À 60 ans il entreprend de faire le tour de la France, une épreuve officielle jalonnée de 60 points de contrôle. « 5200 kms au total sur un mois, libre comme l’air, décidant de mes étapes selon la distance parcourue dans la journée. Je me souviens d’un hôtel où j’étais absolument seul, des accents et parlers locaux qui changent chaque jour. Ou encore le retour à Mesnard avec 80 ami.es qui m’attendaient. Sacrée émotion ! ».

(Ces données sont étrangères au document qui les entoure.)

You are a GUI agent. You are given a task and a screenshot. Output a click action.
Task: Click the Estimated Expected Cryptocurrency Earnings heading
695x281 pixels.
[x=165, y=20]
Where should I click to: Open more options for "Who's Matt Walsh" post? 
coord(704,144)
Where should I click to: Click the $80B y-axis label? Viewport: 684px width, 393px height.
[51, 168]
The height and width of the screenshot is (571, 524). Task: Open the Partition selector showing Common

Pas rassasié, Joël se lance dans le brevet des Provinces avec 536 villes ou lieux à pointer en France. « Je suis rendu à 400. Je quadrille tout le territoire à 40 kilomètres près. Pour le centenaire de la mort de mon grand-père, je voulais être à Verdun, le 11 juillet. J’étais ému quand j’ai vu son nom : Constant Renou. Pour les prochaines expéditions, je songe au vélo électrique. Le règlement l’autorise ». Joël enfourche le vélo à la semaine, 3 fois par an, avec son petit camion, son frigo et son sac. En solo. « En règle générale, je fais entre 10 et 12 000 kms par an ». Soit environ cinq fois le tour du globe depuis un peu plus de 20 ans.
Quand il fait la rétrospective de ses aventures cyclistes, Joël savoure. « J’ai quand même une sacrée chance ! ». Il cite Lelouch. « Les plus belles années de ma vie sont celles que je n’ai pas encore vécues ». Sans oublier d’évoquer ses proches. « Ma femme m’a toujours encouragé. Mes enfants que j’accompagne dans leurs projets. Je leur dois bien ça ». Il conclue en précisant qu’il préfère être acteur de sa vie, plutôt que spectateur. Et d’ajouter : « S’il pleut demain, peut-être que je serai seul sur mon vélo… ? ».
Un vrai personnage ce Joël… Bravo très bon « résumé » et cela ne devait pas être évident !….
Bravo Jean-Marie.
Joel, c’est du monobloc. : il dit, il fait. Une chance de l’avoir comme ami.
Bel hommage et encore beaucoup de Km à faire pour Joël.